Saved data entries:
....

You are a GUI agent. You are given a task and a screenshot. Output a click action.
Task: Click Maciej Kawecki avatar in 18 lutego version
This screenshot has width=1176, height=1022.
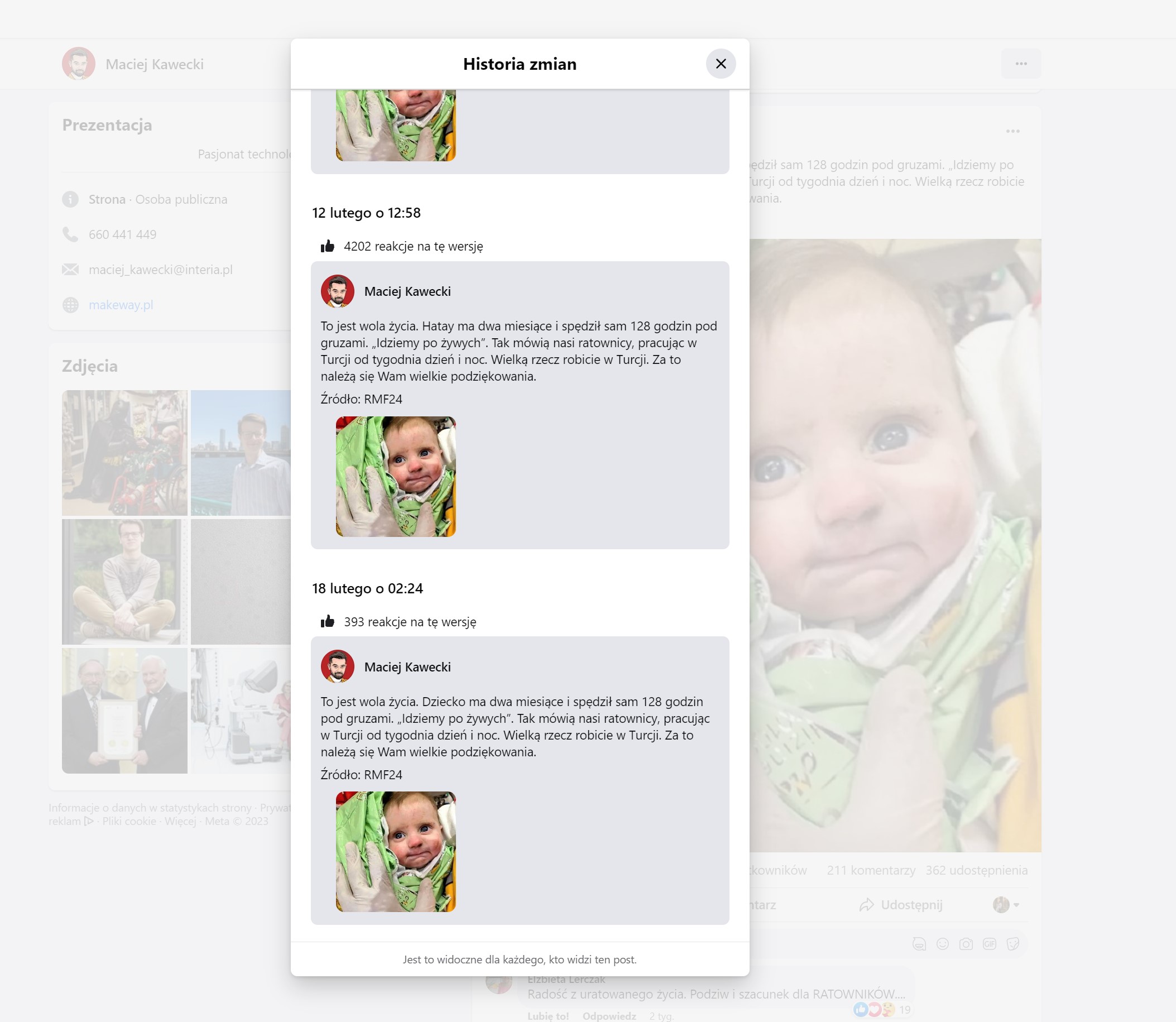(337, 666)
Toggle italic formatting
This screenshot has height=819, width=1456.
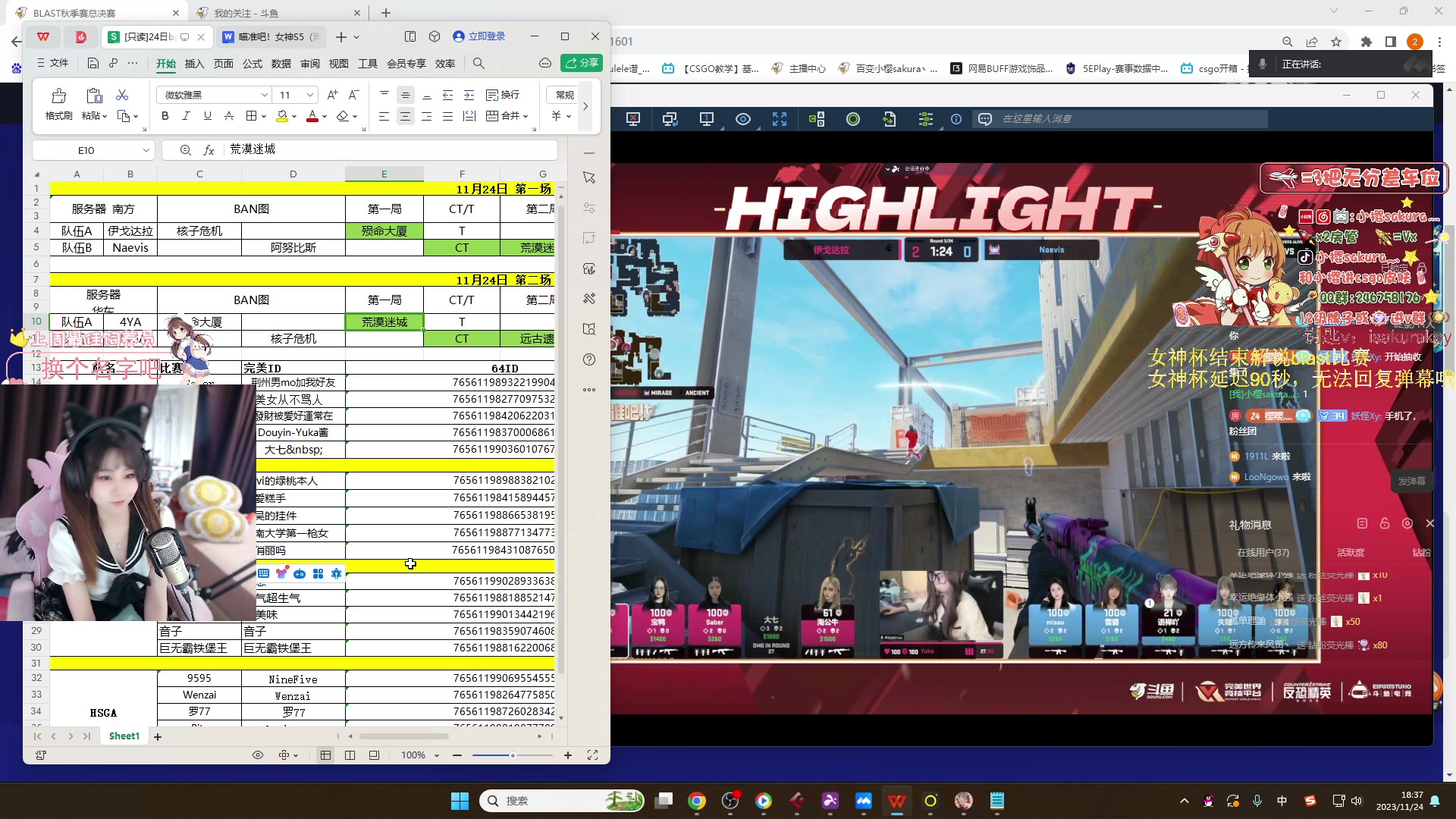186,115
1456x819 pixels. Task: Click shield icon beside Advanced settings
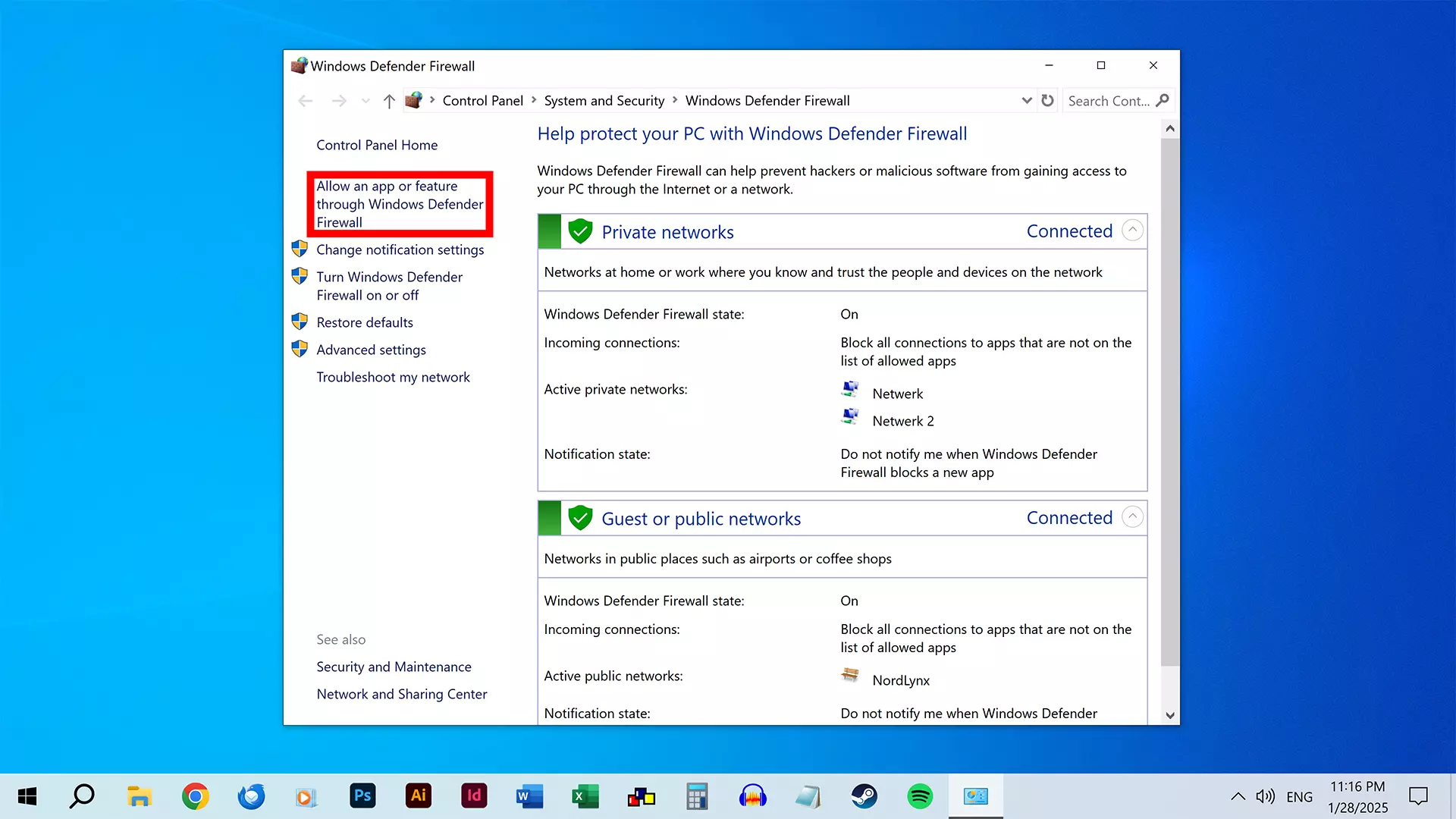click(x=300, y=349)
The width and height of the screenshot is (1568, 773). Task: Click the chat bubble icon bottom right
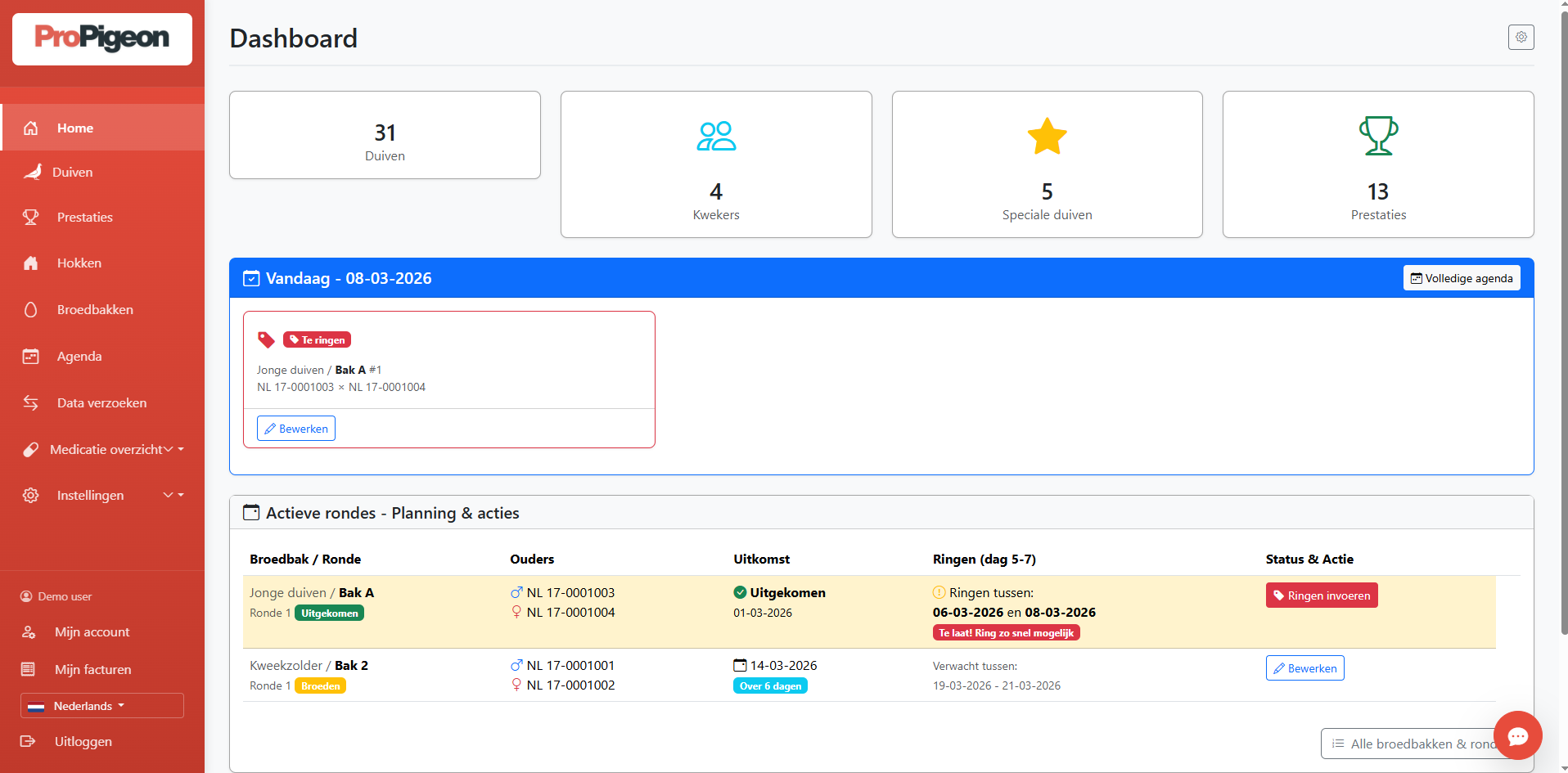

....

▸ WHAT YOU SHOULD DO:
Repeat the data in full, exactly as it stands, but drop every picture.

▸ OUTPUT OF THE EXERCISE:
You are a GUI agent. You are given a task and a screenshot. Output a click action.
Task: Click Maciej Kawecki avatar in 18 lutego version
This screenshot has width=1176, height=1022.
(337, 666)
Toggle italic formatting
This screenshot has height=819, width=1456.
186,115
1456x819 pixels. Task: Click shield icon beside Advanced settings
click(x=300, y=349)
The width and height of the screenshot is (1568, 773). Task: Click the chat bubble icon bottom right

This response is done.